Parts of the exercise
1. According to the review of the novel Giraffe, how many giraffes were in the herd by 1975?
2. Carry on the review of the novel Giraffe, picking up after its final sentence.

Giraffes are tall and graceful. They are, as the author of Giraffe, J.M. Ledgard, tells us, capable of running faster than a horse and can kick with the strength of four. They are also, it would seem, grand vehicles of symbolic writing and metaphor designed to highlight the ills of Communism, the laziness and arrogance and secrecy of a country revolving around the concept of 'The People,' when really The Party comes first. Ledgard, in his first novel, has chosen an effective and exotic symbol for the subject of his work, but it all falls to pieces due to poor writing, heavy-handed metaphor and bland, pointless characters.
In 1975 Czechoslovakia, the Dvur Kralove Zoo was ordered to close its gate and prepare for a massacre of all animals infected with an African disease that could , if the disease spread, cause illness and death to millions of sheep and cows. The responsibility for the disease was placed in the hands - hooves - of thirty-two giraffes imported from Africa in 1972, which one character describes as the 'greatest migration of giraffes the world has ever seen.' Be that as it may, by 1975 the herd had increased to forty-nine, and all were to be killed, immediately.
Ledgard informs us that this novel is based on a true story, but that the details are either the loose truth or fabricated, where what actually occurred has disappeared in record and memory. This is fine, however, because the story serves mostly as a metaphor for the similarly diseased Communist state of Czechoslovakia. The writing is heavily symbolic, overly so, with the massacre of giraffes culminating in many references and comparisons to the death of Christ. Giraffes, while nice to look at and rather large, may not exactly sit well with people as Jesus-surrogates in a novel.

Stored data

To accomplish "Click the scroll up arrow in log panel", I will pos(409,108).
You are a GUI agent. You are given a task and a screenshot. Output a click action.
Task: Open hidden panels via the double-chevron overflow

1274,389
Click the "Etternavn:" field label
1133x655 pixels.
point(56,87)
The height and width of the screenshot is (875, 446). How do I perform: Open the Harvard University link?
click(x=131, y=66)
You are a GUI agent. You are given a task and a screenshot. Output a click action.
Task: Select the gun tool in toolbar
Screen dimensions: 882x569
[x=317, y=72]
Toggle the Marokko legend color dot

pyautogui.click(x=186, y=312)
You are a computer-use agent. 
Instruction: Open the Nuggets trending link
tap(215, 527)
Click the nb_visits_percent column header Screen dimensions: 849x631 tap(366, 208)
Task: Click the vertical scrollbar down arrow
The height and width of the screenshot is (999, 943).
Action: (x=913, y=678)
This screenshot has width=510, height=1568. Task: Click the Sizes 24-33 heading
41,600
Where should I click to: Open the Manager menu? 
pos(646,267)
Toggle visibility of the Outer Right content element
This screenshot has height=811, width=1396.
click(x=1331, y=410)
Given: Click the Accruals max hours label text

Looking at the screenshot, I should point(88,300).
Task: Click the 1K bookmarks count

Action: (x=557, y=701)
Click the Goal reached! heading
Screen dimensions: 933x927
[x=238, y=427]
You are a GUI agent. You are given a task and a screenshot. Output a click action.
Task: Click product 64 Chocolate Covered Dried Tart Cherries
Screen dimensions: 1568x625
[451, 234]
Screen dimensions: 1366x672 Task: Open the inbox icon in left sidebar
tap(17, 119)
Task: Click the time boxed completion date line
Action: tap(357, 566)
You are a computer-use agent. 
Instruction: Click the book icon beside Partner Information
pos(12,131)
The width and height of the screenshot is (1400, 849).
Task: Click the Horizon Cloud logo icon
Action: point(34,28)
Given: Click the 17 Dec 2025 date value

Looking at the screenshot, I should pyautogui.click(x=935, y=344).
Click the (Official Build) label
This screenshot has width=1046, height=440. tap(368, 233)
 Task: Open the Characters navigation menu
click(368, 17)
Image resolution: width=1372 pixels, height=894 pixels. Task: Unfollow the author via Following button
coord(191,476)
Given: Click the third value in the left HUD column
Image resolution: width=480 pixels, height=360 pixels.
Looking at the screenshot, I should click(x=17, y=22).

Answers given
1. Forty-nine.

2.
The story is told from a first-person point of view, mostly restricted to Emil, the 'Giraffe man' instructed to observe and take care of the animals from Africa to Czechoslovakia and when they arrive at the zoo, and Amina, a young sleep-walking girl who is fascinated by the grace and beauty of her city's newest arrivals. Also, we are introduced to the man who will eventually be forced to kill the animals and a scientist who is experimenting on the giraffe's blood. Finally, we have the point of view of Sněhurka, a white-bellied giraffe - Sněhurka meaning 'snow white' in Czech. Each of the different perspectives seems very similar, which is somewhat bearable when humans are involved, but bizarre and wrong-seeming when a giraffe is included. Why must all of the characters have exactly the same personality - which is, to be clear, no personality at all? Characters wander through streets and comment on the dreaminess of it all, and then they sit down and discuss things in very great detail with one another, massive stretches of information, not conversation. Further to that, the characters are very 'I' focused, in that most sentences start with 'I', which limits the strength of narrative cohesion. There is a feeling that the novel will never escape its own small boundaries. An example: 'I go to stand before the sink and sponge under my arms and between my legs. The dress I pull on clings to my skin. I put a kettle on the stove and light a flame under it. I stand still, listening to the music. I look up once more...' I, I, I, I, I. The construction of sentences, paragraphs and chapters suffer from this unvarying opening. Ledgard barely allows himself to breathe amongst the strict rules associated with such repetitious 'I'.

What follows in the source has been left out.